カードローンの返済方法として最も一般的なのが、指定口座からの自動引き落としです。返済忘れを防げる便利な仕組みですが、残高不足による延滞のリスクもあります。
自動引き落としの詳細な仕組みと、トラブルを避けるための管理方法を理解しておきましょう。
自動引き落としの基本的な仕組み
自動引き落としは、毎月の返済日に自動的に返済額を口座から引き落とす仕組みです。利用者が手続きをしなくても返済が完了するため、払い忘れによる延滞を防げます。
引き落とし日と引き落とし時間
引き落とし日は契約時に指定した日付となり、多くのカードローン会社では複数の候補日から選択できます。一般的な引き落とし日の選択肢は5日、10日、15日、20日、25日、月末などです。給与日の直後を返済日に設定すると、残高不足のリスクを減らせます。

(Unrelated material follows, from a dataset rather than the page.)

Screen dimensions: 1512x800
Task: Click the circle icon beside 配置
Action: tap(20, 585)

引き落としが実行される時間はカードローン会社によって異なります。以下の表は主な引き落としタイミングです。
| タイプ | 引き落とし時間 | 当日入金での対応 |
|---|---|---|
| 銀行系カードローン | 営業開始時(朝9時前後) | 可能な場合あり |
| 消費者金融 | 深夜0時~早朝 | 午前中の入金で対応可能な場合あり |
| 信販会社 | 営業開始時~午前中 | カードローン会社により異なる |
引き落とし額の決まり方
毎月の引き落とし額は、契約時に選択した返済方式によって決定されます。元利定額返済方式では毎月一定額が引き落とされ、その中に元金と利息が含まれます。
残高スライド元利定額返済方式では借入残高に応じて毎月の返済額が変動する仕組みで、追加借入をすると返済額が増加するため注意が必要です。
自動引き落としの設定と変更方法

自動引き落としを確実に機能させるには、正しい設定が不可欠です。設定方法と変更手続きについて解説します。
初回設定の手順
カードローン契約時に引き落とし口座を指定します。銀行系カードローンの場合、その銀行の口座を返済口座として指定することが一般的です。消費者金融や信販会社の場合は、利用者が保有する任意の金融機関口座を指定できます。
設定に必要な情報は以下の通りです。
- 金融機関名と支店名
- 口座種別(普通預金または当座預金)
- 口座番号
- 口座名義人(契約者本人の口座に限る)
オンライン契約の場合、口座情報を入力して本人確認を行います。店舗や郵送での契約の場合、通帳のコピーやキャッシュカードの提示が必要となることがあります。
引き落とし日や口座の変更
返済日や引き落とし口座は契約後も変更できます。変更したい場合、カードローン会社の会員ページから手続きするか、コールセンターに連絡して変更届を請求します。
変更手続きには通常1~2ヶ月程度かかるため、次回の返済日には間に合わない可能性があります。変更が完了するまでは、元の口座に返済資金を用意しておく必要があります。
自動引き落としで注意すべきポイント
便利な自動引き落としですが、いくつかの注意点を押さえておかないとトラブルにつながります。
残高不足による引き落とし失敗
引き落とし日に口座残高が不足していると、引き落としは実行されず延滞扱いとなります。1円でも不足していれば引き落としは行われないため、余裕を持った残高管理が必要です。
給与振込口座を引き落とし口座にしている場合でも、給与日と返済日のタイミングによっては残高不足になる可能性があります。
残高不足を防ぐための具体策として、返済日の3日前には必ず残高を確認する、銀行アプリの残高通知機能を設定する、返済専用口座を作成して給与日に返済額を移動させるといった方法が効果的です。
複数のカードローンを利用している場合
複数のカードローンを契約していると、それぞれの返済日が異なることがあります。返済日が月に何度もあると管理が複雑になり、残高不足のリスクが高まります。可能であれば各カードローンの返済日を同じ日に統一することで、管理しやすくなります。
また返済日ごとに必要な金額を一覧表にまとめ、スマートフォンのカレンダーに登録しておくと確実です。
口座凍結や解約時の対応
引き落とし口座を解約すると、自動引き落としは停止されます。口座を変更または解約する際は、必ず事前にカードローン会社に連絡し、新しい引き落とし口座を設定しましょう。連絡なく口座を解約すると、返済ができない状態となり延滞扱いになります。
また詐欺被害や不正利用により銀行口座が凍結された場合も、引き落としは実行されません。口座凍結の可能性がある場合は、すぐにカードローン会社に連絡し、別の返済方法を相談する必要があります。
自動引き落とし以外の返済方法
状況によっては、自動引き落とし以外の返済方法を選択または併用することも可能です。
随時返済(繰り上げ返済)の活用
毎月の自動引き落としに加えて、余裕がある月には追加で返済することができます。随時返済は全額が元金の返済に充てられるため、利息負担を減らし完済までの期間を短縮できます。
ATMからの入金やインターネットバンキングでの振込により、いつでも追加返済が可能です。
ATM返済や振込返済への変更
自動引き落としを停止し、毎月自分で返済する方法に変更することもできます。この方法では返済日までにATMや振込で入金する必要があります。自分で管理できる人には問題ありませんが、払い忘れのリスクがあるため、通知機能を活用するなどの対策が必要です。